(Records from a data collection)
>>>
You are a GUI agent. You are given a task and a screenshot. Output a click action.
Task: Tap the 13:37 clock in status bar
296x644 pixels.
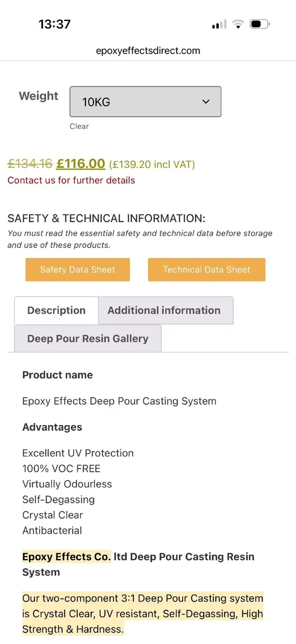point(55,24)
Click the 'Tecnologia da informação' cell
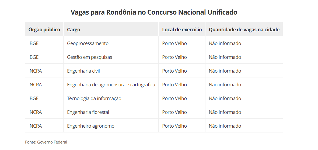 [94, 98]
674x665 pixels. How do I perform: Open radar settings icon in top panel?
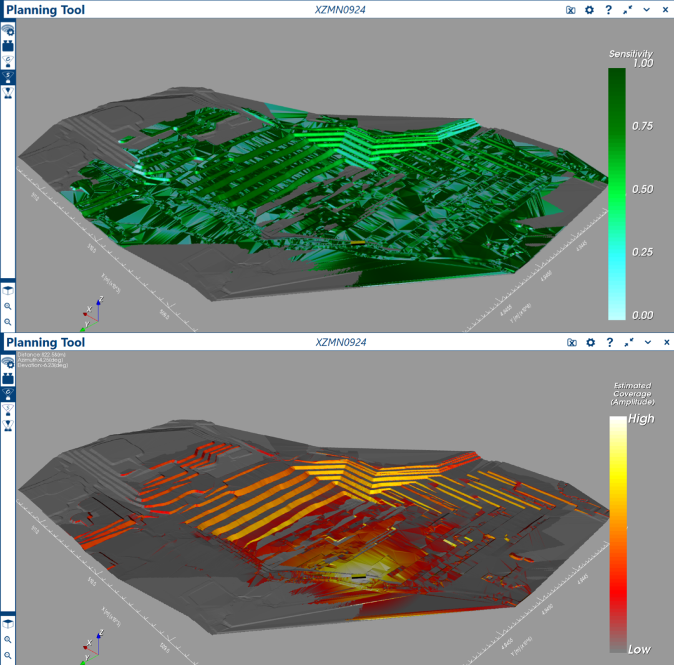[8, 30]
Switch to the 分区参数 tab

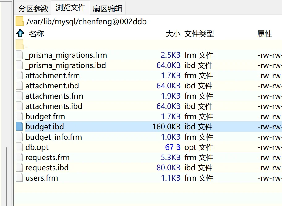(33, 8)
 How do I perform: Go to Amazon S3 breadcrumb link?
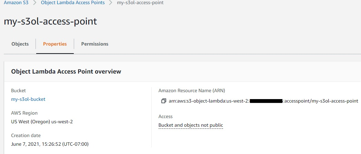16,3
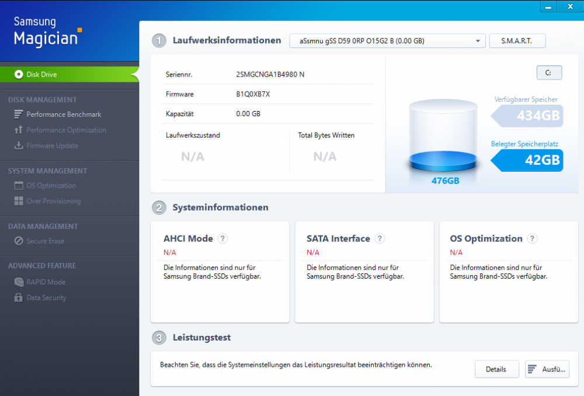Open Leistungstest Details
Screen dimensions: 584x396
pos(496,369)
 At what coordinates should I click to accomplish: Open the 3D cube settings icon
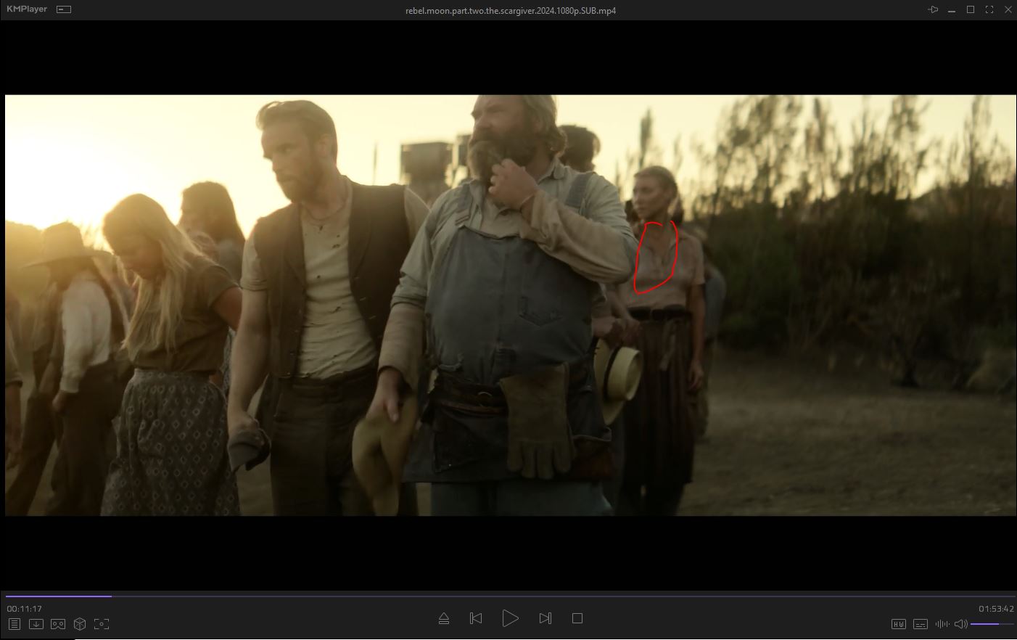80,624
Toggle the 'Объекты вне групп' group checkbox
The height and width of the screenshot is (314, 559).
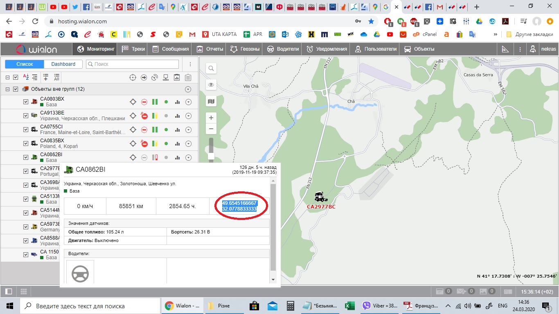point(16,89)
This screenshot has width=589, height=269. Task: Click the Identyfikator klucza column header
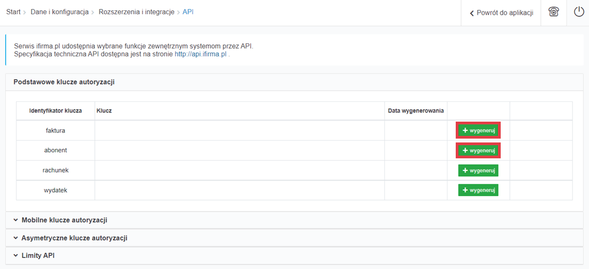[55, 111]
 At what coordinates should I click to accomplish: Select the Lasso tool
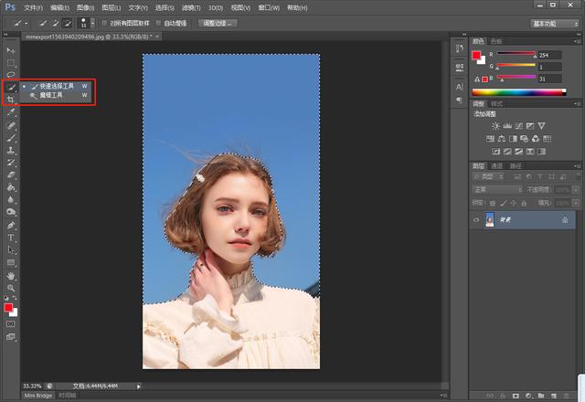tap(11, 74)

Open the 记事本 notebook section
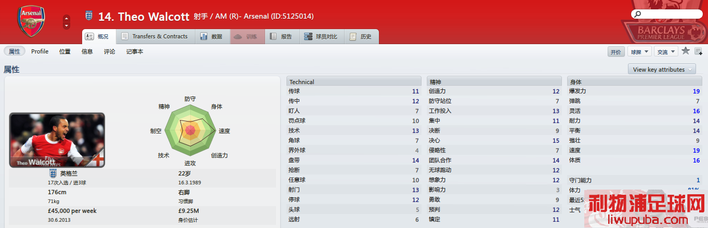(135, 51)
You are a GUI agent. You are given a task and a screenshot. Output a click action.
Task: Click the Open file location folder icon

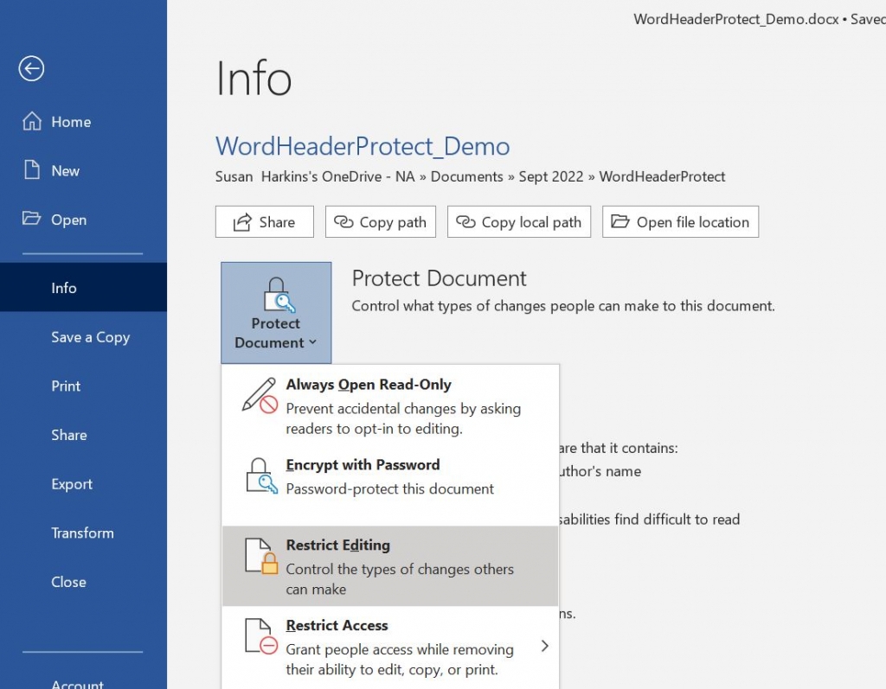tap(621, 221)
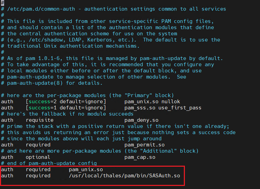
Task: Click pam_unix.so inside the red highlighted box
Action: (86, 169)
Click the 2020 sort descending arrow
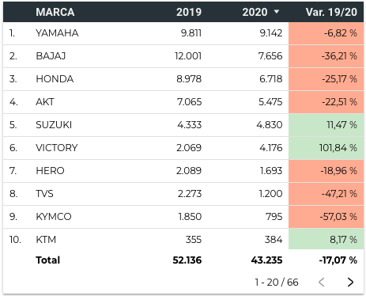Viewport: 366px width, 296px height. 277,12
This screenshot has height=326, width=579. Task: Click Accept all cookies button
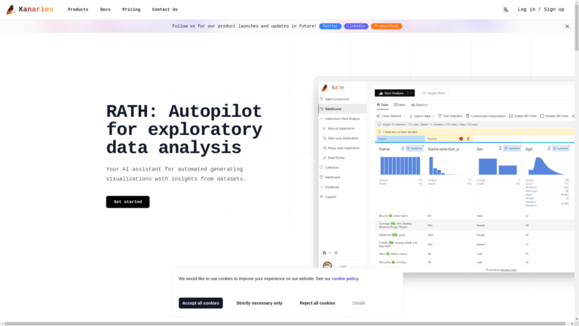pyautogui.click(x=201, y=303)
<<<
### [Work item]
Please retype every record exactly, leaving the pictures out.

### [Answer to this problem]
You are a GUI agent. You are given a task and a screenshot. Output a click action.
Task: Tap the 13:37 clock in status bar
296x644 pixels.
point(55,24)
Click the 'Tecnologia da informação' cell
 [94, 98]
674x665 pixels. How do I perform: Open radar settings icon in top panel?
[8, 30]
Switch to the 分区参数 tab

(33, 8)
 How do I perform: Go to Amazon S3 breadcrumb link?
16,3
Open Leistungstest Details
Screen dimensions: 584x396
pos(496,369)
 At what coordinates should I click to accomplish: Open the 3D cube settings icon
80,624
Toggle the 'Объекты вне групп' group checkbox
The height and width of the screenshot is (314, 559).
point(16,89)
This screenshot has width=589, height=269. Task: Click the Identyfikator klucza column header
[55, 111]
 At what coordinates should I click to accomplish: Select the Lasso tool
tap(11, 74)

Open the 记事本 notebook section
(135, 51)
You are a GUI agent. You are given a task and a screenshot. Output a click action.
Task: Click the Open file location folder icon

tap(621, 221)
Task: Click pam_unix.so inside the red highlighted box
Action: (86, 169)
Click the 2020 sort descending arrow
Viewport: 366px width, 296px height. 277,12
This screenshot has height=326, width=579. Task: Click Accept all cookies button
pyautogui.click(x=201, y=303)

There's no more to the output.